Faustino Anderloni (1766, Brescia - 9 January 1847, Pavia) was an Italian engraver.

== Life and work ==
Anderloni was born in 1766 in Brescia, Republic of Venice. He was one of seven children born to Giovanni Battista Anderloni, a wealthy farmer, and Anna Maria née Ronco. His youngest brother, Pietro, whom he helped train, also became an engraver. While studying in his hometown, he developed an early interest in scientific and educational illustration. By 1782, he had already produced a few plates for a work on anatomy by Antonio Scarpa, which was published in Pavia.

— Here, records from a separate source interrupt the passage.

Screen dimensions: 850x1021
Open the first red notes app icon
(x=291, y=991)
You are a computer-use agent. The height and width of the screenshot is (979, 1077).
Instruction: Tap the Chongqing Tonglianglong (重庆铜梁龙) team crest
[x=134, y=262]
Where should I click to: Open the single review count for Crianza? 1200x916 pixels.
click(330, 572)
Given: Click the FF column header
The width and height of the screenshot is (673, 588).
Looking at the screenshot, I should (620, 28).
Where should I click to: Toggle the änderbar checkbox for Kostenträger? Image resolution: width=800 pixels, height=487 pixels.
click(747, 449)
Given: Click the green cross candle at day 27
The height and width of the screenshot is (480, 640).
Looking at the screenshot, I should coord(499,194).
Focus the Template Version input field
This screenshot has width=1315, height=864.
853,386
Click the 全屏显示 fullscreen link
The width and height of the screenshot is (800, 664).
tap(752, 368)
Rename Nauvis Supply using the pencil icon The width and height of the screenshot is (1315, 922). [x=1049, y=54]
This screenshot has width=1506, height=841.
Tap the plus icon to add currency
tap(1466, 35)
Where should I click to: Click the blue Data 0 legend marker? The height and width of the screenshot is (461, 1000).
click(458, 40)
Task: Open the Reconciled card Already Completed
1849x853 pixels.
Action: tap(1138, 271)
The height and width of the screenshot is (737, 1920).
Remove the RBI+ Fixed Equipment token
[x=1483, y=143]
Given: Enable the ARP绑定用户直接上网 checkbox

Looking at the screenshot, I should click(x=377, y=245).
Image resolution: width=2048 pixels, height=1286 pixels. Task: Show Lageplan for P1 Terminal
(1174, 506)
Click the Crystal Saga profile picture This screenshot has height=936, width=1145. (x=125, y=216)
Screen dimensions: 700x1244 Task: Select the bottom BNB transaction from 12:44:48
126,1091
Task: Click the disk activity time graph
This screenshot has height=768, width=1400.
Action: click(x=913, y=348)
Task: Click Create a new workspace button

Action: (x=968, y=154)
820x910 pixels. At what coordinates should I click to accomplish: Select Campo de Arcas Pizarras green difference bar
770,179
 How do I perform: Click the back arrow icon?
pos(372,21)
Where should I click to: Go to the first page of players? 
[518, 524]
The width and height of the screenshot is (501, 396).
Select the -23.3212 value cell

In 1784, he moved to Pavia to oversee the production of illustrations for two more of Scarpa's works, on the nervous system and bones. During that time, he also created plates for a major treatise on zoology and botany by Giovanni Antonio Scopoli. Upon completing his work there, he moved to Milan in 1795, where he reproduced works by Guido Reni and Correggio, as well as frescoes by Perino del Vaga at the Palazzo Doria. He also collaborated on several projects with Giuseppe Longhi.

He returned to Pavia in 1801 to become an art teacher. His brother Pietro joined him there, to learn engraving and be his assistant. In 1808, he was appointed to the Chair of Drawing at the University of Pavia. He would remain there until 1830.

From there, he settled in Florence, where his brother-in-law, Giovita Garavaglia, had recently become director of the Academy of Fine Arts. When Garavaglia died, four years later, he completed several works that had been left unfinished. Over the next few years, he specialized in portraits.

He died in Pavia, aged eighty. His works have been preserved in numerous collections; notably at the Harvard Art Museums.